Material Density Note
Lead 11.4 g/cc Best density to price performance and general attributes
Tungsten 19.35 g/cc Highest density but most expensive
Bismuth 9.78 g/cc More expensive than the density loss to lead and more brittle
Brass 8.73 g/cc More expensive than lead, larger sinkers due to lower density
Steel 7.85 g/cc More expensive than lead, larger sinkers due to lower density
Tin 7.31 g/cc More expensive than lead, larger sinkers due to lower density
Glass 2.5 g/cc Typically used in bead form on lures or rigs
Concrete 2.3 g/cc Cheap but very low density not great for casting

Lead: Perfect Material with Devilish Drawback

Lead has a lot of properties that make it a fantastic sinker and weight material. So much so that through the 20th and 21st centuries it is the defacto sinker material.

  1. High density.
  2. Low melting point.
  3. Soft and malleable.
  4. Good stability and corrosion resistance.
  5. Very cheap metal.

The very big devilish drawback:

  1. Lead is a neurotoxin with no known benefits to living things.

In human health, current science asserts that no safe exposure level exists for lead. All animals are susceptible to lead toxicosis. For wildlife, birds at risk of lead ingestion includes but are not limited to loons, swans, geese, ducks, scaup, mergansers, herons, egrets, cormorant, cranes, pelicans, gannet, and gulls.

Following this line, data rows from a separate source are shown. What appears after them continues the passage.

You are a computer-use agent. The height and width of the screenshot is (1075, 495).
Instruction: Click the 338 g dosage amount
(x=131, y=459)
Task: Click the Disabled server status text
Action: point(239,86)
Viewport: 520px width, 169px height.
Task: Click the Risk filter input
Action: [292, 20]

As such lead sinkers and weights have restrictions and bans in:

  • United Kingdom
  • Canada
  • New Hampshire
  • Maine
  • New York
  • Vermont
  • Massachusetts
  • Washington
  • US National Parks

Tungsten: The Expensive Upgrade

Tungsten is about 1.7 times denser than lead. If you can afford it, a nice upgrade over lead in most cases.